=== Data ===

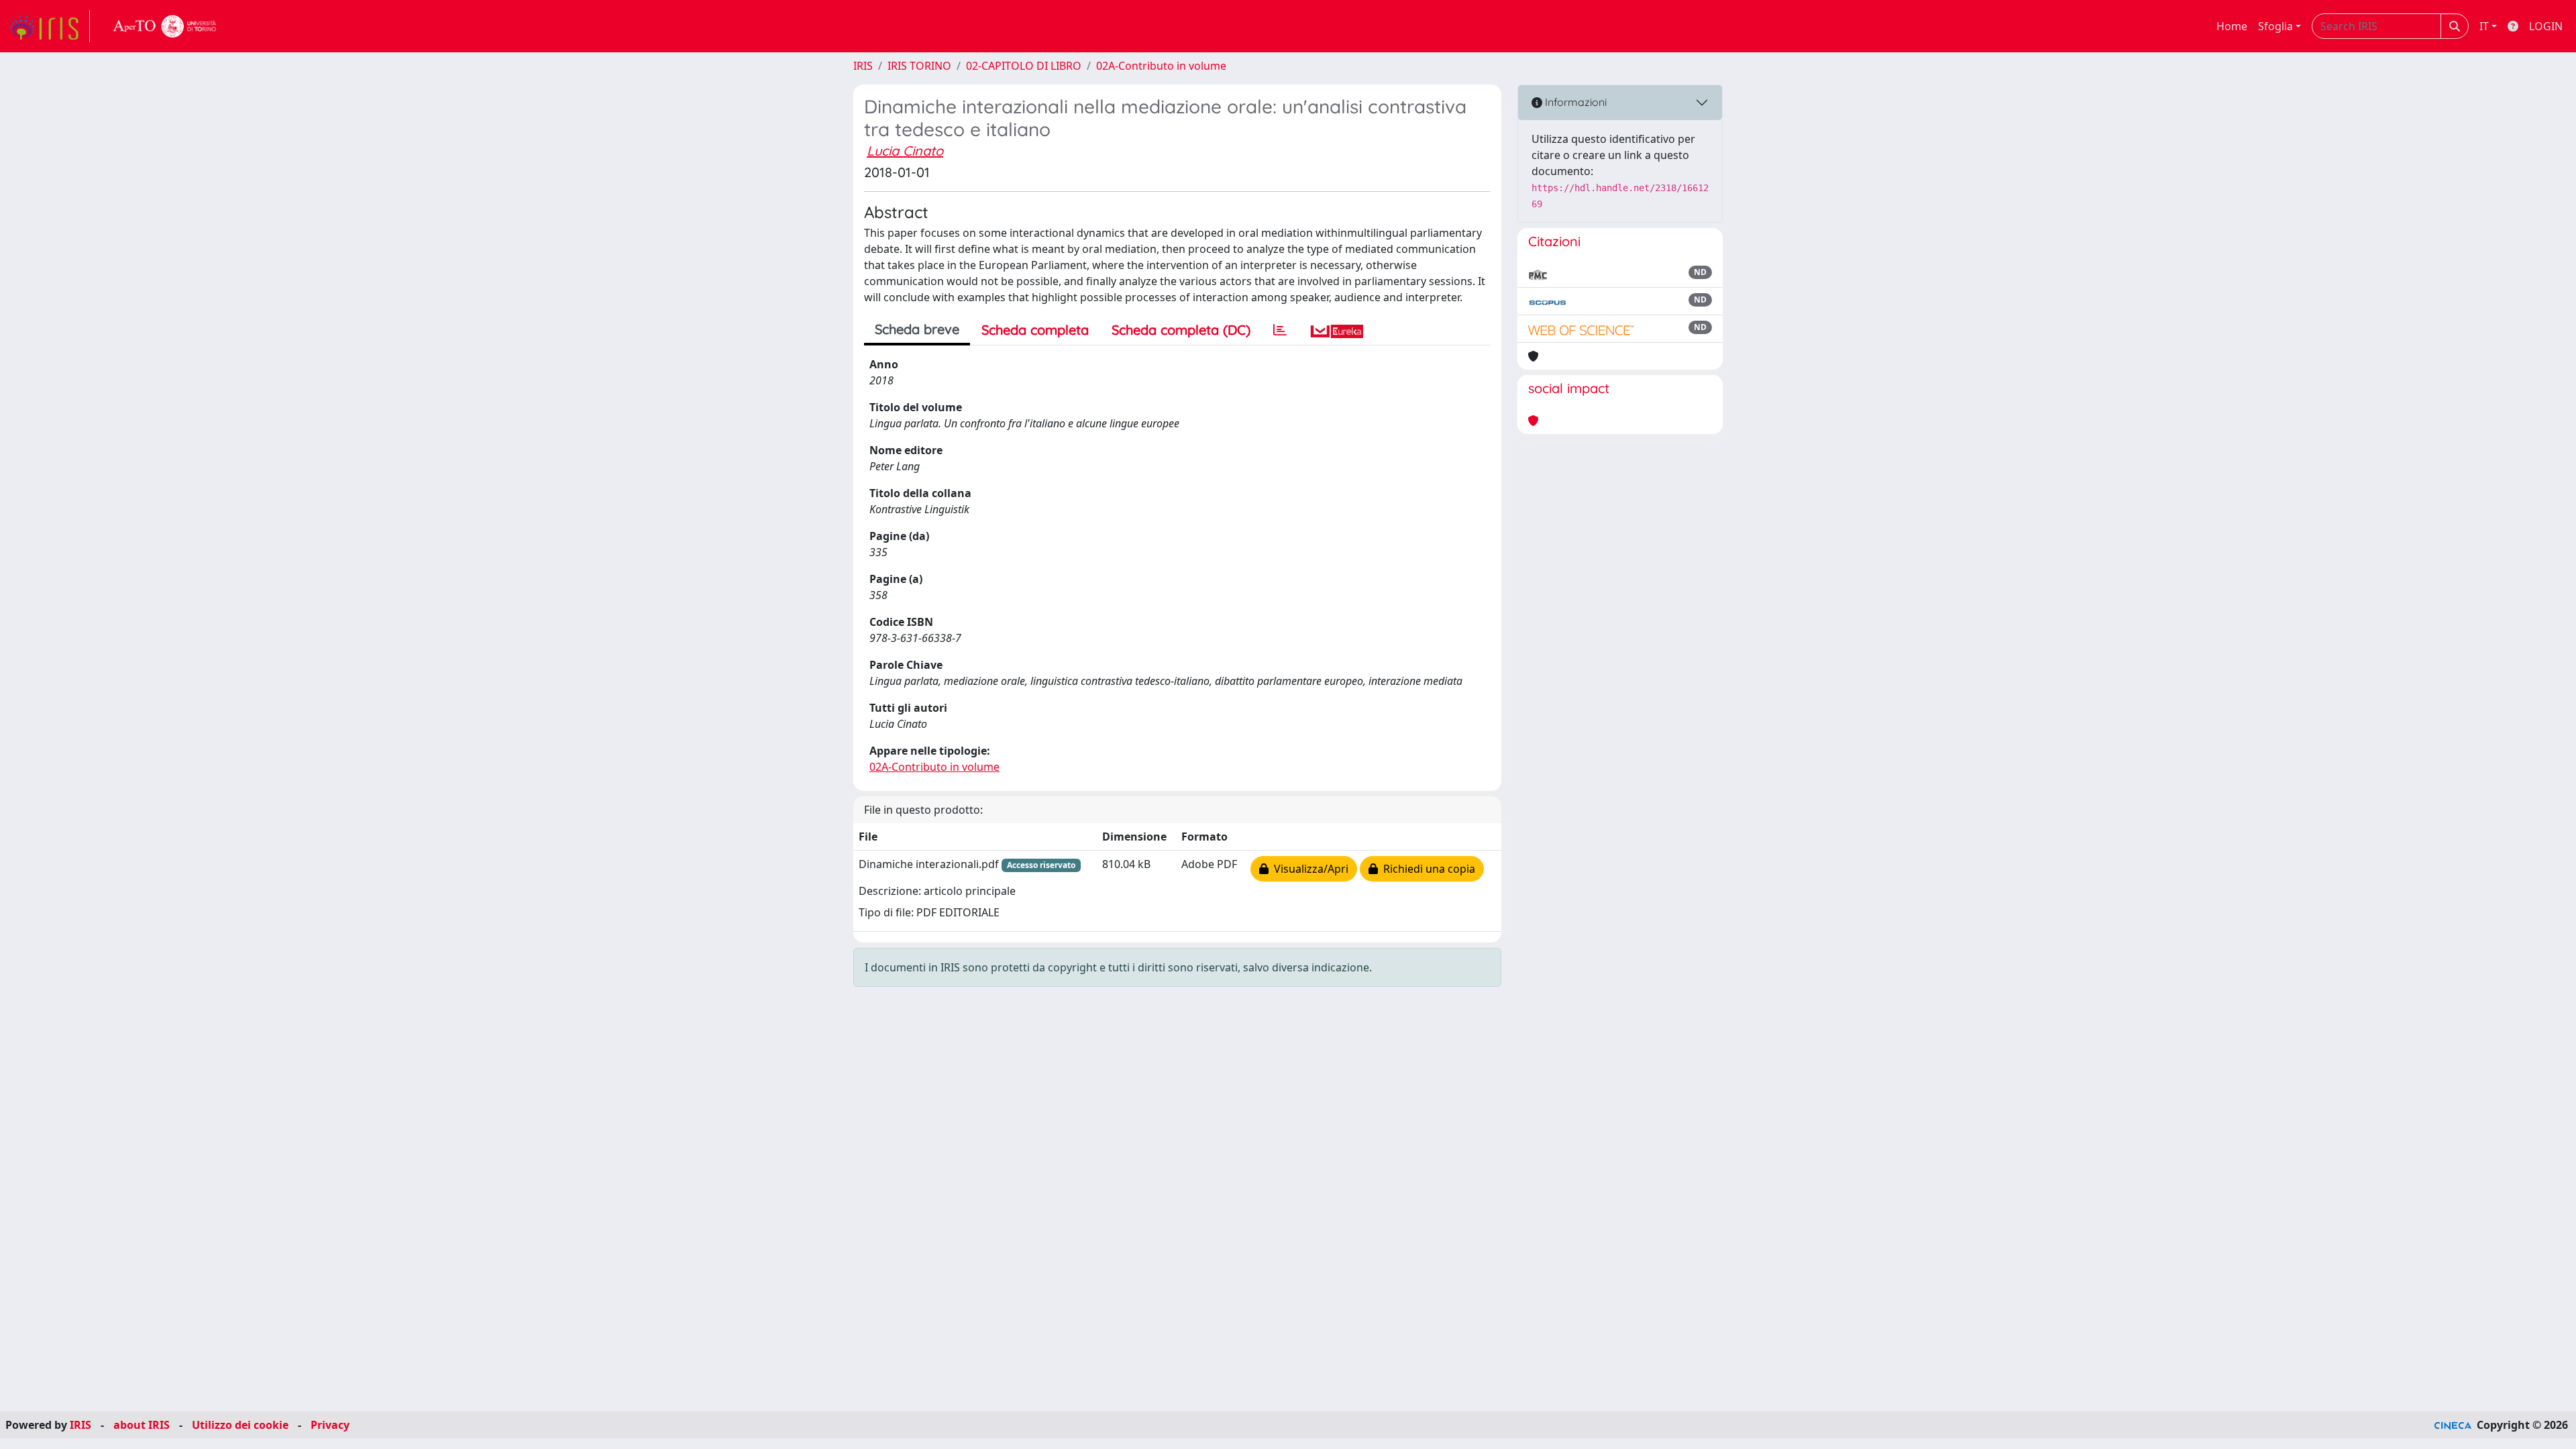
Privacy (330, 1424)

===
=== Data ===

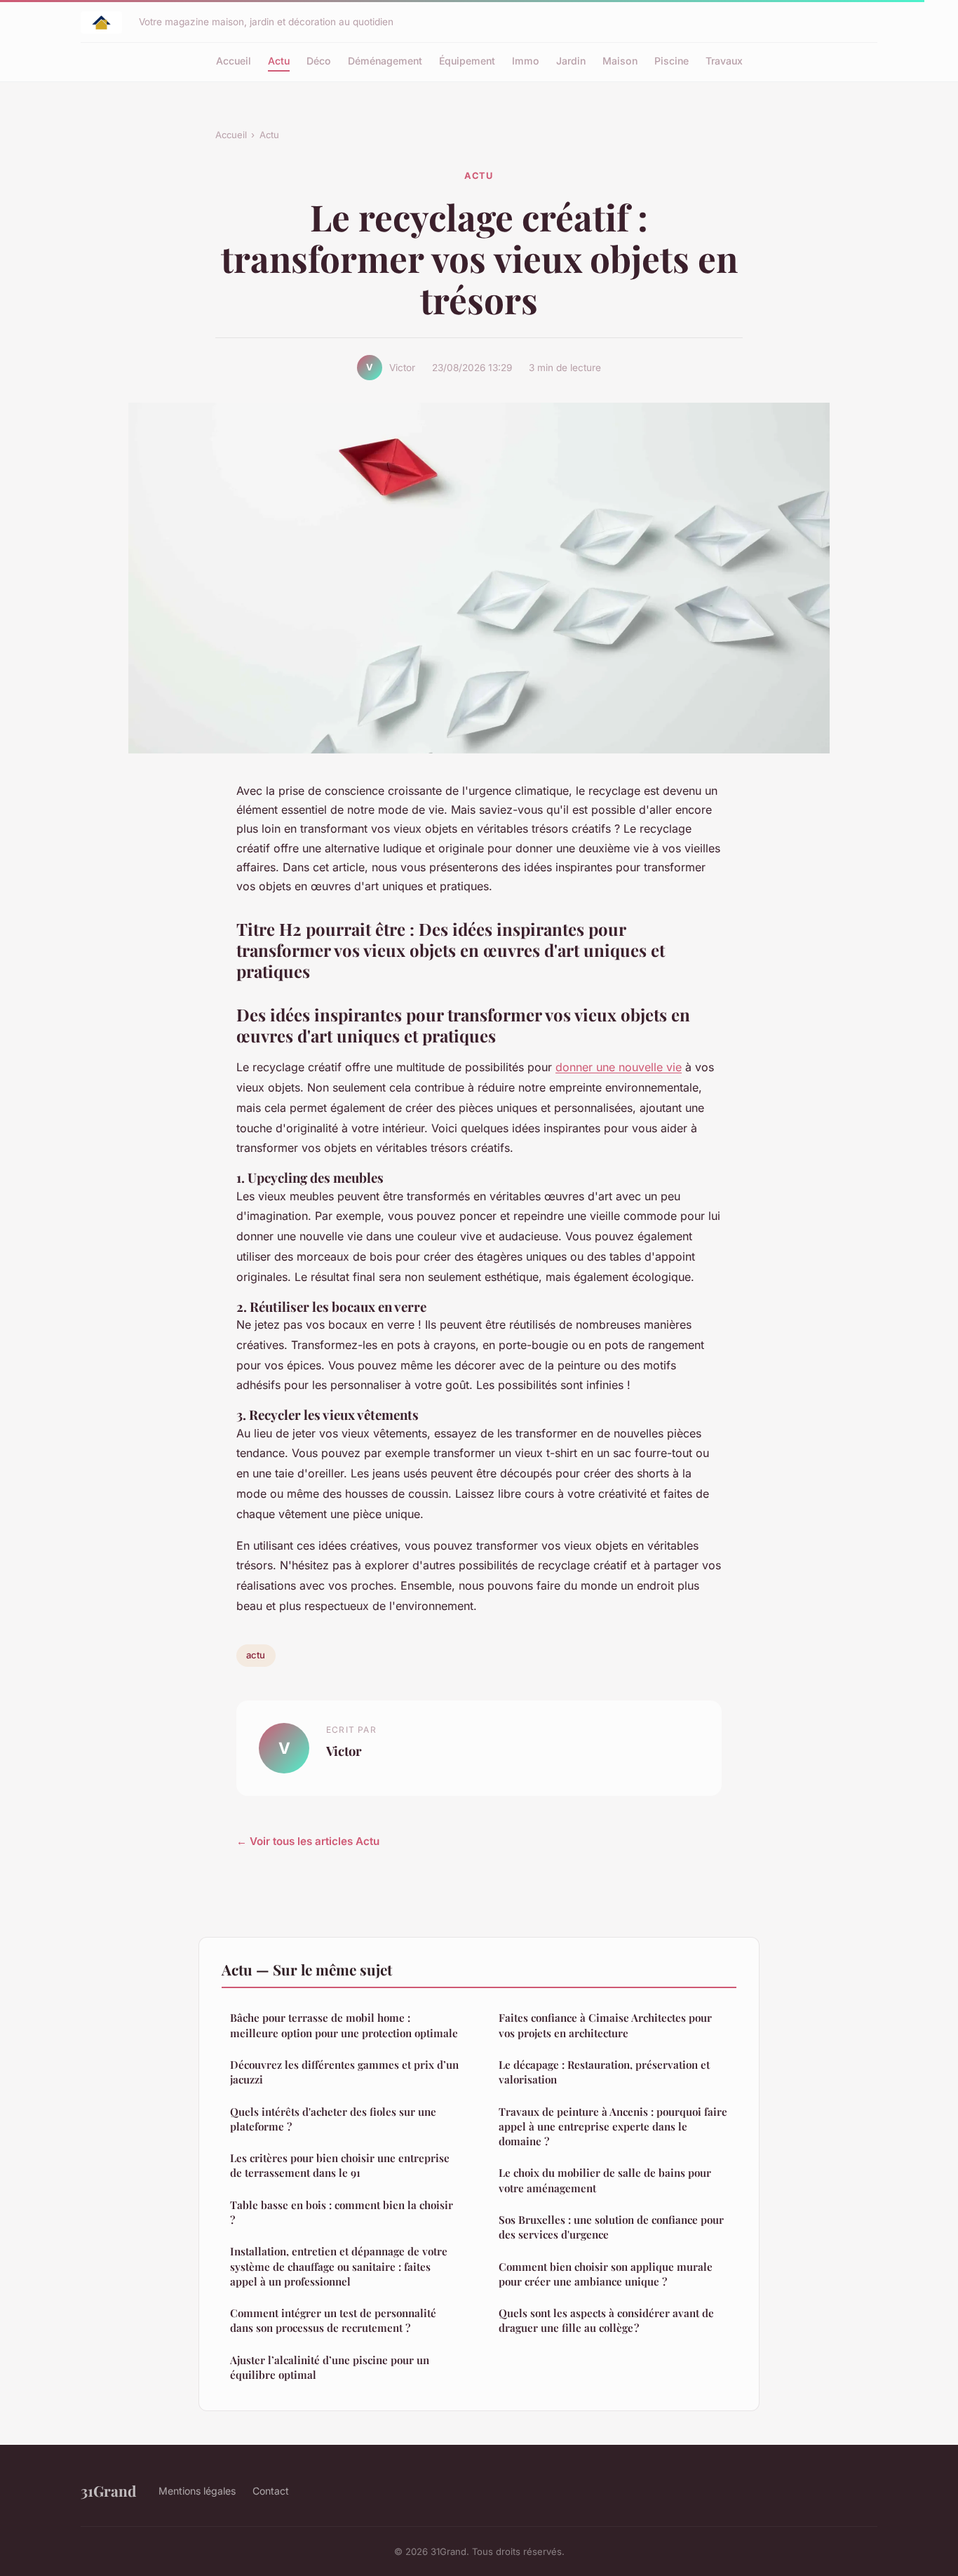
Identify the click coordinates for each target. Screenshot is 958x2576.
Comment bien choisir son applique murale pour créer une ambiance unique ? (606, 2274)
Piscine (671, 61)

===
=== Data ===

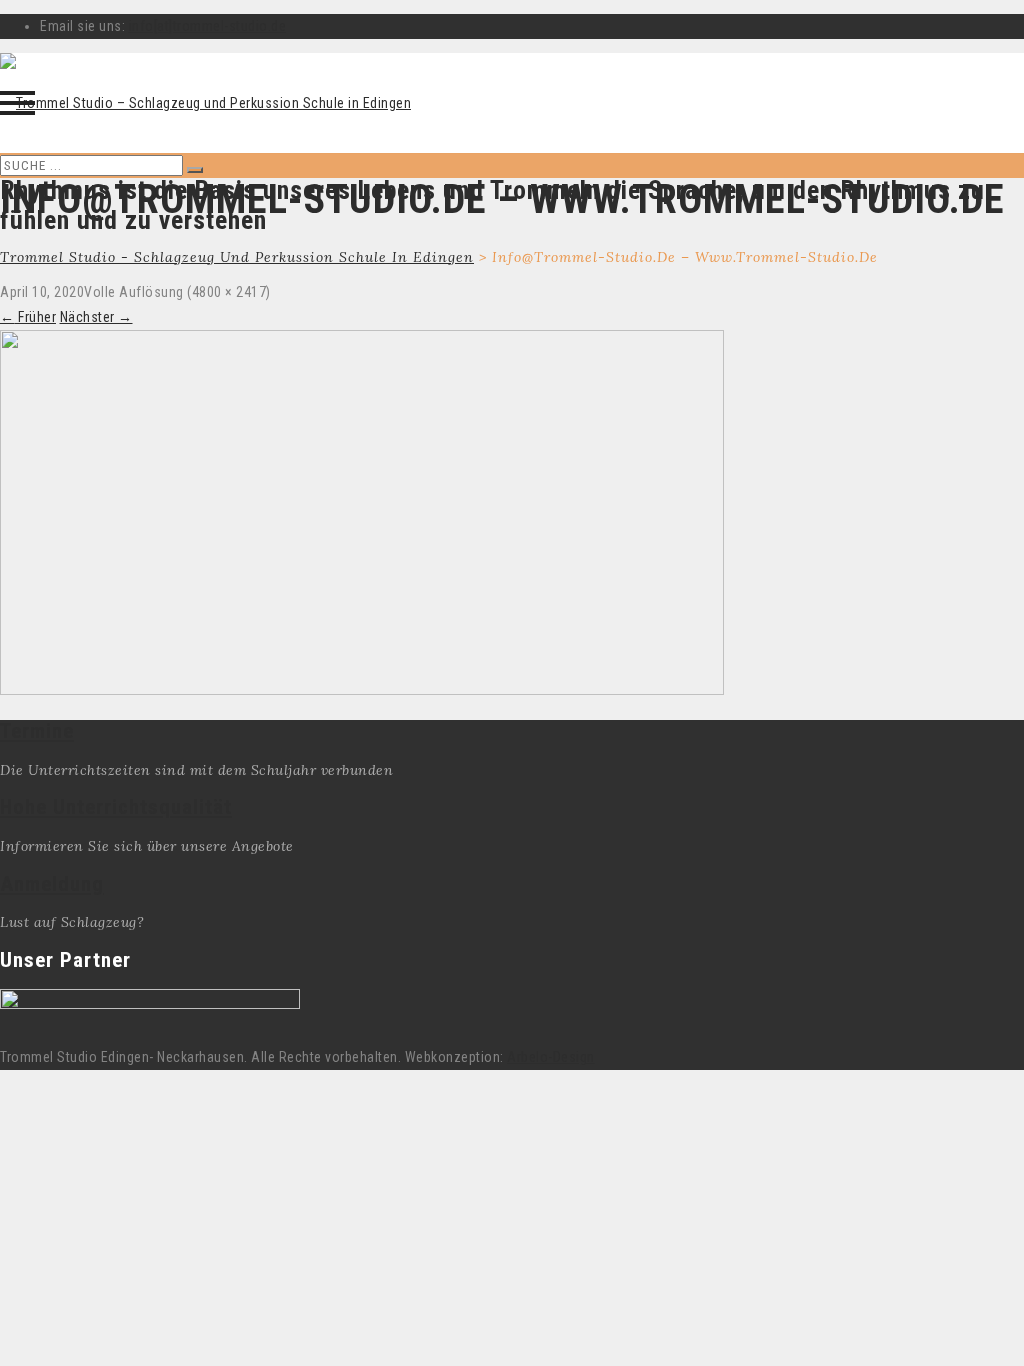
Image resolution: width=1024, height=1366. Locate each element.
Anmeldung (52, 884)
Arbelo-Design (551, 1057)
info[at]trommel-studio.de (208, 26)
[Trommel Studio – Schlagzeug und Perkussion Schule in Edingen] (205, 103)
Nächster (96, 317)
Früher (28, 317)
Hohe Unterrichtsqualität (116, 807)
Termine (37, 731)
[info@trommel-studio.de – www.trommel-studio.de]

===

### Work required
Write out exactly the lines above between the line with "Identify the click" and the line with "Piscine (671, 61)", inclusive, and nothing beyond them.

### Answer section
Identify the click coordinates for each target. Screenshot is 958x2576.
Comment bien choisir son applique murale pour créer une ambiance unique ? (606, 2274)
Piscine (671, 61)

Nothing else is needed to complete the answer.